Sunday, March 2, 2014

God dispels our worry – Matt 6:24-34

OT C 8; Holy Cross - St. Stan's parish.

This week, the lesson plan for Kindergarten and First Grade Religious Ed invited them to talk about the signs of spring they could see.  I was a little worried about this.  You see, we get out religious ed materials from a company called Pflaum, who write their lesson plans up around six months in advance, send them to us about three months in advance, and then our catechists put them into action.  It’s in general a pretty good system, but sometimes having your lesson plans written for you months in advance causes problems.  And this week, when I was covering K and 1st religious ed, and saw that I was meant to ask them to point out signs of Spring they could see… that was one of those times.

The idea of the lesson plan was a very good one.  It was one that followed Jesus’ lead, adopted God’s own pedagogy, and invited the students to look to creation to understand their Creator; explore the world created to be the material object of God’s love, to understand the Love God is; a pedagogy that trusted childlike human vision to see signs of new life all around them and be led to wonder at God’s providence, God’s care for each of us.  It was a pedagogy that used story and narrative, including a tale we read together about a young gardener being amazed at a beautiful sunflower emerging as a volunteer plant, a spontaneous bursting forth of God’s giddy sharing of his creative joy with us.  It used nature and narrative to try to not just convey truth intellectually, but to beckon these children into relationship with the one is Truth, who is Way, who is Life, to not just sprinkle an idea over their heads but plant trust in their hearts.
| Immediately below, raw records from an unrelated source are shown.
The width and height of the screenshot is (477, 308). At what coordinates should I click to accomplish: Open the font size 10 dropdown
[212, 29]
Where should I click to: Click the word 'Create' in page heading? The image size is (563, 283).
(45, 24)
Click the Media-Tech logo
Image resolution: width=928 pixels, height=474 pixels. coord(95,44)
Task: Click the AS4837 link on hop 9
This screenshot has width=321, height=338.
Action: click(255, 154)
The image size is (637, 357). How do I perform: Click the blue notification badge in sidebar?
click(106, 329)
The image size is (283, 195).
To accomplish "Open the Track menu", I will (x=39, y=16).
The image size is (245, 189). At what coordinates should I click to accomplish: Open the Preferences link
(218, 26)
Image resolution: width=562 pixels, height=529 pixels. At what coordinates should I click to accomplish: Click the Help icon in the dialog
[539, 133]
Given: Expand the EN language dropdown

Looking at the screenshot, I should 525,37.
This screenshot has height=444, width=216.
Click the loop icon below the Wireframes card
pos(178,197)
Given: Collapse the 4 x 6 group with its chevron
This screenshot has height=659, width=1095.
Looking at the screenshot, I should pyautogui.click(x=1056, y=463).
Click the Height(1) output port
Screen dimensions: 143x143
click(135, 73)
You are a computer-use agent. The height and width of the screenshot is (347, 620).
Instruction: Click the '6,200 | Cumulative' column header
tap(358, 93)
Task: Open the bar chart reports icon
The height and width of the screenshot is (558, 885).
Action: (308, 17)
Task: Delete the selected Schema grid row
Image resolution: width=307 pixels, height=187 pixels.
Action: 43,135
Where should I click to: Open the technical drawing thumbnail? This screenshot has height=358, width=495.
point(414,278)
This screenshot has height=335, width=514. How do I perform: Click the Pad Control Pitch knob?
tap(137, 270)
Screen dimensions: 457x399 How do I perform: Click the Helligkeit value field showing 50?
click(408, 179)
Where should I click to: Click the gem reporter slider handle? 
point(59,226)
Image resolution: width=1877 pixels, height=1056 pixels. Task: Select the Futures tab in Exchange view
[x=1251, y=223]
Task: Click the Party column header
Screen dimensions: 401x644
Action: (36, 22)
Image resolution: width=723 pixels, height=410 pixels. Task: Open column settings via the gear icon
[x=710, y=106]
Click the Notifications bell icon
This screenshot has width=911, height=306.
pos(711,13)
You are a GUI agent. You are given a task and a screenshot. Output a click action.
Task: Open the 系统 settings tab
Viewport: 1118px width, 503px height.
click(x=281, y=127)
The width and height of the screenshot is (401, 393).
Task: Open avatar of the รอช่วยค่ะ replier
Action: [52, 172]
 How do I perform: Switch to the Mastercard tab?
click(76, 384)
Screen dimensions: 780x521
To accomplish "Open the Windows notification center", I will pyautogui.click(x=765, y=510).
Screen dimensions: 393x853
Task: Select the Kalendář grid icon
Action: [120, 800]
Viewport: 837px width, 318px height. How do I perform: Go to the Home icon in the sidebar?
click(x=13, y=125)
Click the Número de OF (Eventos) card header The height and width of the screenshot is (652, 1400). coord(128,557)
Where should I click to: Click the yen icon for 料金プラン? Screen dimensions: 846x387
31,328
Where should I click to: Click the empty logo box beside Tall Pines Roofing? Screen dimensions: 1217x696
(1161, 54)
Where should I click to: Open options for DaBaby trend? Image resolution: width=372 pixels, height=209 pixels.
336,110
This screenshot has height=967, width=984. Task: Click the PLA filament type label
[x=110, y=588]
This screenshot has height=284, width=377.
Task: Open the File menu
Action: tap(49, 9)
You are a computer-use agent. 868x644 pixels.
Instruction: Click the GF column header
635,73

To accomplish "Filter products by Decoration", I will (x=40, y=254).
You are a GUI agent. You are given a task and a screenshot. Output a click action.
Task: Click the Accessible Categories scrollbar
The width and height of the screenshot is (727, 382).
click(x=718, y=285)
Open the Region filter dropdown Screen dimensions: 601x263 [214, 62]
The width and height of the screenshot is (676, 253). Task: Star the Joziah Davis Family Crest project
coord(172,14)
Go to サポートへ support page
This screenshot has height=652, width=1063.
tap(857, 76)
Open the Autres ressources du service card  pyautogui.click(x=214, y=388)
But, we couldn’t do the lesson quite as the lovely people at Pflaum intended.  Because we looked around, and we saw winter coats, ground covered by snow, no flowers springing or baby bunnies hopping.  But I got lucky, because these kids were gifted with memory and imagination.  I didn’t know going into class whether kindergartners in particular would be at the developmental stage that they could remember last year’s spring and make the connection that this would happen again (a connection that many adults seem tempted to doubt in our weaker moments!).  I was worried that my slight modification of the lesson would fall flat on its face.  But my worry was groundless, because God inspired the hearts and grew the minds of those children to a point where they could be part of this time of learning.  Class ‘worked.’  God gave me what I needed.

I need to remember that.  Like the children, I need that memory and I need the imagination to see how that can apply in whatever world of worry next confronts me.  The Constitutions of the Congregation of Holy Cross tell us that to engage in the seeking of the kingdom that Jesus calls us to, disciples will need the competence to see as well as the courage to act.  The competence to see… to see that our cold snowy home is awaiting Spring… the competence to see that God will provide, even when all seems hopeless.  And this is what can undergird the courage to, in faith, make God our only master, not to grasp at illusions of self-sufficiency, of security in possessions, of thinking that things could give us ultimate happiness.  The courage to live in a stance of faith and trust, and not in a trembling of worry, a fearful future of our own construction.

That takes real courage, because the snow piles up real high sometimes, and the burgeoning flowers can be microscopic.  But they’re real.  In can be hard to live lives of faith and trust.  It’s hard to open the bulletin each week, look at the financials and do that.  It’s hard for so many of our families to look over their books and do the same.  We could visit bed after bed in Memorial or St. Joe hospital and meet patients anxiously awaiting test results and it would be crude to glibly tell them “just quit worrying!”

So, we need to can the glibness.  We need to take a page from Isaiah’s book, who takes on the role of comforter, one of the tasks of the suffering servant, and says: look to nature, human nature, look to a mother’s love… see in that your God’s tender care.  Isaiah marshals one of the most powerful feminine images of God in the Bible to try to dispel worry.  And Jesus takes this nurturing and comforting and, through suffering, fulfills it.


Jesus suffered to dispel worry, because worry can be a master as powerful as Mammon, and Jesus wants to win us for himself!  Worry’s just as needy a master as Mammon is, and just as tempting, and just as corrosive of faith.  Because God will provide.  We need to form in ourselves and in our neighbors the memory and the imagination to see God’s providing, but we can’t even begin to do that alone.  “God will bring to light what is hidden in darkness,” St. Paul assures us.  God will bring it to light.  That spring flower obscured by ice packed into snow… God will bring it to light.  There will be melting, and even if that causes flooding, remember how God cares for people in floods!  Remember how Jesus sleeps in our boats when the storms rise and awakes when we panic and calms them.  Remember the house built on rock that was buffeted by just as powerful a storm as the one on sand, but survived.  Remember, and imagine: how might God be with me in this storm?  What might God be about to make visible?  How is God providing for me?  Our faith is little, our vision blinkered; God’s gift is extravagant.